Here is a sketch of how I think it would go.
$1.$ First we define the natural numbers using the Peano axioms. The most useful being the principle of mathematical induction. I first came across the Peano axioms and arithmetic within the Peano axioms in the book Analysis $1$ by Terence Tao. If you would like a to read up on these axioms, maybe read the second chapter of this book. It's a short chapter.
$2.$ Define addition for the natural numbers and prove some basic results regarding addition. Such as the commutativity and associativity of addition of natural numbers.
$3.$ State all the relevant axioms for basic set theory. This allows us to define the set of natural numbers $N$.
$4.$ Define functions between sets. Also define the relevant notions of Injections, surjections and bijections.
$5.$ Use bijections to define the cardinality of sets. That is, a set $A$ is said to have cardinality $n$, if there exists a bijection $f : A \to \{1,\dots, n\}$. Where the set $\{1,\dots, n\}$ is a subset of the natural numbers and $n$ is a natural number.
$6.$ Define what a “finite set” is. Namely, a set $A$ is said to be finite if there exist a bijection from $A$ to $\{1,\dots,n\}$. Define what unions, intersections and disjoint sets are. These would be needed to prove the principle.
Now I believe that we have a good enough setup to prove the following theorem.
Theorem: Let $S_1,\dots,S_n$ be finite and pairwise disjoint sets. Then $$|S_1\cup \dots \cup S_n| = |S_1| + \dots + |S_n|.$$
Proof: We will use induction. For $n=1$, the result is true. So, suppose that for some natural number $n$, we have that $$|S_1\cup \dots \cup S_n| = |S_1| + \dots + |S_n|$$
We need to prove that $$|S_1\cup \dots \cup S_n\cup S_{n+1}| = |S_1| + \dots + |S_n| + |S_{n+1}|$$ Where $S_{n+1}$ is also pairwise disjoint to the other sets.

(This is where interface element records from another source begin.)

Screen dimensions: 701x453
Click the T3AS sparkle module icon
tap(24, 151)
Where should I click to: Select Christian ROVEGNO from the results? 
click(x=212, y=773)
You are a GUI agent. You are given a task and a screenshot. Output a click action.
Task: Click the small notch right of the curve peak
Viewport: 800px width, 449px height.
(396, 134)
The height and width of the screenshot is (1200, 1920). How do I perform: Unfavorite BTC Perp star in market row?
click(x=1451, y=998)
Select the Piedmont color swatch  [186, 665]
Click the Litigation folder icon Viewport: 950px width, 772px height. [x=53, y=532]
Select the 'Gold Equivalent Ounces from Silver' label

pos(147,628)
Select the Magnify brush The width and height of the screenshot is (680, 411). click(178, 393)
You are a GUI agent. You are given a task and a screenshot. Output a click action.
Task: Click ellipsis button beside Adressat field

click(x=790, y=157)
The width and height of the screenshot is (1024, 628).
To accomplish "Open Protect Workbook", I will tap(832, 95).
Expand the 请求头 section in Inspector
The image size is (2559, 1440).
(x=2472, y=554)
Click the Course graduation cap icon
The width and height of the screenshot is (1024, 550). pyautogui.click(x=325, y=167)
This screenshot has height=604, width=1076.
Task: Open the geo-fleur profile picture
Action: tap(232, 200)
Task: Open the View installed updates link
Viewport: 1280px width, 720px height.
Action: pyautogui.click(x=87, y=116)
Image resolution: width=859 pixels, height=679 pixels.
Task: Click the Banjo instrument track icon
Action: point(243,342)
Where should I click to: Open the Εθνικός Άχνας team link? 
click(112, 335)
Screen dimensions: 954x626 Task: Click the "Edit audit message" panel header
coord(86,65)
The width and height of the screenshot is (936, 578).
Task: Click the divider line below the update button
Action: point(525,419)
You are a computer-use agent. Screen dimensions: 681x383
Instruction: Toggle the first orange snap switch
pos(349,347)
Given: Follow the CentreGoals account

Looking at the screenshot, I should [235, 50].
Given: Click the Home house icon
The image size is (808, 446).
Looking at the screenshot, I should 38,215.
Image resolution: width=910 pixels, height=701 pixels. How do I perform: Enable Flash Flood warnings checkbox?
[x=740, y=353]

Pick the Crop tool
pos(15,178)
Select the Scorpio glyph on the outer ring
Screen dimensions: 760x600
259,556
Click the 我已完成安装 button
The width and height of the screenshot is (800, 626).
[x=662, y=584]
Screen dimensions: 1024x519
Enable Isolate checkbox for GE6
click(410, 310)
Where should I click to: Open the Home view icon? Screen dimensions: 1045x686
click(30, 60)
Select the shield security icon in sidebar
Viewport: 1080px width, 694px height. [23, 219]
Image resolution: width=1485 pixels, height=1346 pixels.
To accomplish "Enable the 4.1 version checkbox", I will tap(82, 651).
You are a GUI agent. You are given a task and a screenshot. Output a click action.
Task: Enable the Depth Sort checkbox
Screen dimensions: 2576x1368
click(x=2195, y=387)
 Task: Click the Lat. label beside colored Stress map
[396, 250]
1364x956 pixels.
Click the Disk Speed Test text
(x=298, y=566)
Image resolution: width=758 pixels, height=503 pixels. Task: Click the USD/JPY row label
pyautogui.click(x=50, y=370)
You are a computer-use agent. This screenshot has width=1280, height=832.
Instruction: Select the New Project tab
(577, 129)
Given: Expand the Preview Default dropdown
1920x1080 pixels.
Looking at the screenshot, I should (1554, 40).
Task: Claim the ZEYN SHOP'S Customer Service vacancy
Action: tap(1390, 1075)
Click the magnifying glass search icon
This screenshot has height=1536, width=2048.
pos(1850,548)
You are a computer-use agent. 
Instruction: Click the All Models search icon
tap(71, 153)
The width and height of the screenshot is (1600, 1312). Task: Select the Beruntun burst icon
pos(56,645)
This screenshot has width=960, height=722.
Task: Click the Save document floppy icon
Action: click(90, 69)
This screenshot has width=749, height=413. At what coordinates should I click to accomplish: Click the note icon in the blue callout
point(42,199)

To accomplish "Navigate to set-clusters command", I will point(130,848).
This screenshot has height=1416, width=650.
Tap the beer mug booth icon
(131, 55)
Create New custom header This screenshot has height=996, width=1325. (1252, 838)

Let $A = S_1 \cup \dots \cup S_n=\{a_1,\dots,a_k\}$. Where $k=|A|$. Let $S_{n+1}=\{s_1,\dots,s_m\}$. Because all the sets are disjoint, we have that $A\cup S_{n+1}=\{a_1,\dots,a_k,s_1,\dots,s_m\}$(this is easy to prove from the definitions). Define a function $f : A\to \{1,\dots,k+m\}$ by $f(a_i)=i$ and $f(s_i)=k+i$. This does indeed define a bijection from $A$ to $\{1,\dots,k+m\}$. Thus, $|A\cup S_{n+1}|=k+m$. From our induction hypothesis, we know that $$|S_1\cup \dots \cup S_{n}|=|S_1|+\dots+|S_n|$$ Thus, we have that $$|S_1\cup \dots \cup S_n\cup S_{n+1}|=k+m=|S_1|+\dots+|S_n|+|S_{n+1}|$$
Hope you find this somewhat helpful! I might have missed a few points here and there. But if you would like to construct your own proof, I would suggest that you read the first three chapters of Analysis $1$ by Terence Tao. That should give you enough background to come up with a proof by yourself.